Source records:
□ □ □
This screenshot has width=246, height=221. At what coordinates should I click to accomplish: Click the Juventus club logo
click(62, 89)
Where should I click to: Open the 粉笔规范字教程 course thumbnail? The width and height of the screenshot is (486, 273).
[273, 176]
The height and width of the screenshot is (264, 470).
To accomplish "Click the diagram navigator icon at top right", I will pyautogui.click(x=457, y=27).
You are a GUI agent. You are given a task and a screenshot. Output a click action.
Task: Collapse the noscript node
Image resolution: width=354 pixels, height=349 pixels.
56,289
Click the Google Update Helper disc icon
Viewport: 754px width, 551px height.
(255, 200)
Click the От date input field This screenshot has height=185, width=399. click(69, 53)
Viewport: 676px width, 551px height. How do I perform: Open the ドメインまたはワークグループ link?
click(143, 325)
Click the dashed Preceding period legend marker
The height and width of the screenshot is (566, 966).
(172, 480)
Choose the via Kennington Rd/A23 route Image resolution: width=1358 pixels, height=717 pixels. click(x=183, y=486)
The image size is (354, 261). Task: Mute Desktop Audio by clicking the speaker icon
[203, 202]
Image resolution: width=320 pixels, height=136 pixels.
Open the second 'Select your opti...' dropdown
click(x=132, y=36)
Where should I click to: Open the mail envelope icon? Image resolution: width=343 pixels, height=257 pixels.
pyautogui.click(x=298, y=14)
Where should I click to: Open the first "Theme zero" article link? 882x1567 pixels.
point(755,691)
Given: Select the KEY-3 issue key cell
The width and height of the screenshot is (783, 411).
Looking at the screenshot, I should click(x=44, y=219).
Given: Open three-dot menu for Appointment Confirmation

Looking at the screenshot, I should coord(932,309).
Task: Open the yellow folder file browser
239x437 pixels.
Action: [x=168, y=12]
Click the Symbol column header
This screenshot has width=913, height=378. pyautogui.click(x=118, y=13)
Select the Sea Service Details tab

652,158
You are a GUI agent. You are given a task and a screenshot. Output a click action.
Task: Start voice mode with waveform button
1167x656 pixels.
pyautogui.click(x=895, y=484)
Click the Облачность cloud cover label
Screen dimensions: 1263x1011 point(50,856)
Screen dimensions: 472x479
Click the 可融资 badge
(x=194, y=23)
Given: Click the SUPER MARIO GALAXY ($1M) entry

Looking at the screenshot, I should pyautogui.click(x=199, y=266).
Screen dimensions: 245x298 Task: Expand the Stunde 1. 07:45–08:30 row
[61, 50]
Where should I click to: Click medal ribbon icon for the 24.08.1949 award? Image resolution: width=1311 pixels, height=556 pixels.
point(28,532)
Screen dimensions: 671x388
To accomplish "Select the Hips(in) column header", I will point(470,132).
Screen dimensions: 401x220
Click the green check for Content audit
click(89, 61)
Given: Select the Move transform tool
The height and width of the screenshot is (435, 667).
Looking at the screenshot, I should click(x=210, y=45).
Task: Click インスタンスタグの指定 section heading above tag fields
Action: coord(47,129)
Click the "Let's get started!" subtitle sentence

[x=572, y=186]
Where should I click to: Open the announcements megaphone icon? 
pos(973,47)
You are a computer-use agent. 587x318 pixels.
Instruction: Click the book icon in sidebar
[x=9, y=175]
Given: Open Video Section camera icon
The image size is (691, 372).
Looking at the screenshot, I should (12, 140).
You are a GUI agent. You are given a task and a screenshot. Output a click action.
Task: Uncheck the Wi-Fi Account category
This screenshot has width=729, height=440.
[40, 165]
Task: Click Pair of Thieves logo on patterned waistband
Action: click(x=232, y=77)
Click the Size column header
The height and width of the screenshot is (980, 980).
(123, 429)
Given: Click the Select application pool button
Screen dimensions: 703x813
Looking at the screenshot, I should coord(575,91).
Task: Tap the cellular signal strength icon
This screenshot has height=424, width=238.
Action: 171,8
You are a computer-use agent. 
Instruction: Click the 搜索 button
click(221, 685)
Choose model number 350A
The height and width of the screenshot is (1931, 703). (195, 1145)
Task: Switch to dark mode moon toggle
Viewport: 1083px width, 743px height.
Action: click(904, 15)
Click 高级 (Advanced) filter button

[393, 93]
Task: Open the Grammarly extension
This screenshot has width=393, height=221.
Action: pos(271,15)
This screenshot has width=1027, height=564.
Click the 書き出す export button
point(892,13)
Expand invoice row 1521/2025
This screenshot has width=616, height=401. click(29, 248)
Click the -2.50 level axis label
□ □ □
> _Exercise description_
Would you print, exactly as written, every line above from the one holding "Where should I click to: Open the 粉笔规范字教程" through the one holding "Given: Select the KEY-3 issue key cell", with both included and no other lines?

> _Exercise answer_
Where should I click to: Open the 粉笔规范字教程 course thumbnail? The width and height of the screenshot is (486, 273).
[273, 176]
The height and width of the screenshot is (264, 470).
To accomplish "Click the diagram navigator icon at top right", I will pyautogui.click(x=457, y=27).
You are a GUI agent. You are given a task and a screenshot. Output a click action.
Task: Collapse the noscript node
Image resolution: width=354 pixels, height=349 pixels.
56,289
Click the Google Update Helper disc icon
Viewport: 754px width, 551px height.
(255, 200)
Click the От date input field This screenshot has height=185, width=399. click(69, 53)
Viewport: 676px width, 551px height. How do I perform: Open the ドメインまたはワークグループ link?
click(143, 325)
Click the dashed Preceding period legend marker
The height and width of the screenshot is (566, 966).
(172, 480)
Choose the via Kennington Rd/A23 route Image resolution: width=1358 pixels, height=717 pixels. click(x=183, y=486)
The image size is (354, 261). Task: Mute Desktop Audio by clicking the speaker icon
[203, 202]
Image resolution: width=320 pixels, height=136 pixels.
Open the second 'Select your opti...' dropdown
click(x=132, y=36)
Where should I click to: Open the mail envelope icon? Image resolution: width=343 pixels, height=257 pixels.
pyautogui.click(x=298, y=14)
Where should I click to: Open the first "Theme zero" article link? 882x1567 pixels.
point(755,691)
Given: Select the KEY-3 issue key cell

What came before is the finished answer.